Amende avec sursis pour Besancenot

  • A
  • A
Amende avec sursis pour Besancenot
Selon Olivier Besancenot, ce jugement est "un signal fort", "n'importe quelle occupation pourra être transformée et maquillée en séquestration".@ MAXPPP
Partagez sur :

L'ex-leader du NPA et dix autres postiers ont été condamnés lundi pour séquestration.

Lors du procès, en juin dernier, Olivier Besancenot avait récusé les accusations de séquestration. Mais le tribunal correctionnel de Nanterre en a décidé autrement lundi. L'ex porte-parole du Nouveau parti anticapitaliste (NPA) et dix autres postiers ont été condamnés à une amende de 1.500 euros avec sursis pour avoir séquestré des cadres de La Poste lors d'une occupation des locaux de l'entreprise à Nanterre en mai 2010.

Les postiers font appel

Les magistrats de la 17e chambre ont également condamné les onze postiers à payer 500 euros de dommages et intérêts chacun aux parties civiles et 150 euros pour frais de justice.

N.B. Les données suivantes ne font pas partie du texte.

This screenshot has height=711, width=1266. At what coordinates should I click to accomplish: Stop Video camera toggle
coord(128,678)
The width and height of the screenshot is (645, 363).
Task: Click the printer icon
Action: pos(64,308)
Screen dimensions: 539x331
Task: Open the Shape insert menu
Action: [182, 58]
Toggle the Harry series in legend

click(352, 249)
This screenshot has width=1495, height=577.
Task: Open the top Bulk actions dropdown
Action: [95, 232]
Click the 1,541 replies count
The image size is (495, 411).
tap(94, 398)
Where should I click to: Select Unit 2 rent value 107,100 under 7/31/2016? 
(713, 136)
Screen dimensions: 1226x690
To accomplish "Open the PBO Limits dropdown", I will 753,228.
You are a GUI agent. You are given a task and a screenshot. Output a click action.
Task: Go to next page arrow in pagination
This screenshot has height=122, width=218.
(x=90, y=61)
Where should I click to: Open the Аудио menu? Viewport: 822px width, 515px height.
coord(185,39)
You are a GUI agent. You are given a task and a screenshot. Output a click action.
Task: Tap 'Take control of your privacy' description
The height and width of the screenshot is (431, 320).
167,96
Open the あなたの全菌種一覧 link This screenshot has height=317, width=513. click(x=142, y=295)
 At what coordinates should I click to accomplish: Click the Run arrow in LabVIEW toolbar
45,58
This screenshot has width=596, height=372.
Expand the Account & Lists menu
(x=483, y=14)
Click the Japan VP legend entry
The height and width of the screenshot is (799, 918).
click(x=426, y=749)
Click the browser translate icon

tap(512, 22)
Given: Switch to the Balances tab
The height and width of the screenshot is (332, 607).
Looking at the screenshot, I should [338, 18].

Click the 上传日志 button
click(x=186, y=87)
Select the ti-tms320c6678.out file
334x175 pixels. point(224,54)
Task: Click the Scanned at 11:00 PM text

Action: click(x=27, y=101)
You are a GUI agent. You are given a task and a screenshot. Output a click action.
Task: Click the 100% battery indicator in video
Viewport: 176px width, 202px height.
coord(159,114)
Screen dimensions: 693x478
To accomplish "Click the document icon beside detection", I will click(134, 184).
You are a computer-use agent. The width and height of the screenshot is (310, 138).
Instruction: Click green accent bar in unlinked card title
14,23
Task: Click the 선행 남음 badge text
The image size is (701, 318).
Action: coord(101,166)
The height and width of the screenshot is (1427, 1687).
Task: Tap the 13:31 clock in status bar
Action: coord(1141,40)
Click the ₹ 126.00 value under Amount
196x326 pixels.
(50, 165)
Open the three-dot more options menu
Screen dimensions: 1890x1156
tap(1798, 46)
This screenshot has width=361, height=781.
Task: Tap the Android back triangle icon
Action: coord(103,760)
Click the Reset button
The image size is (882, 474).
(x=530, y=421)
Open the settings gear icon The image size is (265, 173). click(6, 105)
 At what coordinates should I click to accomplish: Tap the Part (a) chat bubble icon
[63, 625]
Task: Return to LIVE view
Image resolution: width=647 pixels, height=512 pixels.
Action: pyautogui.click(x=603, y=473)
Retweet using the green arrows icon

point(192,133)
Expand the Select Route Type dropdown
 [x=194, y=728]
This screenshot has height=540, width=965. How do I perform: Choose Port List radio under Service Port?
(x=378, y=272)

Le tribunal a en revanche relaxé quatre des prévenus et prononcé une relaxe générale pour le délit d'"entrave à la liberté du travail".

Il y a un peu plus d'un an, treize employés de La Poste, majoritairement des cadres travaillant à la gestion des ressources humaines, avaient traduit les postiers devant le tribunal, les accusant de les avoir séquestrés pendant plus de deux heures lors du conflit contre le projet "Facteurs d'avenir". Les militants avaient fait le pied de grue devant le sas d'accès aux bureaux de la direction départementale des Hauts-de-Seine, bloquant de fait les allées et venues des cadres.

Les 11 postiers ont par ailleurs annoncé lundi leur intention de faire appel et vont faire appel, ont annoncé leurs avocats.

 

"Deux poids deux mesures" en France

Déplorant une "décision (...) difficilement compréhensible", l'avocat des postiers Antoine Comte, a dénoncé "un dossier où il n'y a absolument aucune preuve".

De son côté, Olivier Besancenot, a regretté qu'il y ait "deux poids deux mesures dans ce pays" en matière de justice. "On vit dans un pays où des hommes d'affaires et des hommes d'Etat peuvent se soustraire aux lois et à la justice", a-t-il lancé en citant le règlement de l'affaire Tapie/Crédit Lyonnais et Jacques Chirac, dont le procès s'est ouvert lundi et qui ne devrait pas y assister pour des raisons médicales.

Et l'ancien leader trotskyste n'entend pas en rester là. "La rentrée sociale commence en partie ici", a-t-il prévenu devant le tribunal après l'énoncé du jugement, entouré d'une centaine de militants syndicaux. Soulignant qu'avec ce jugement, "n'importe quelle occupation pourra être transformée en séquestration", Olivier Besancenot a averti que l'activité syndicale des postiers "continuerait". "On nous a présentés comme des preneurs d'otages et des lâches. J'ai soutenu des séquestrations et je n'ai pas l'habitude de me cacher derrière mon petit doigt", a-t-il dit.

Le facteur de Neuilly a aussi lancé un appel à l'unité syndicale en cette  rentrée, "pour une riposte à la hauteur des enjeux".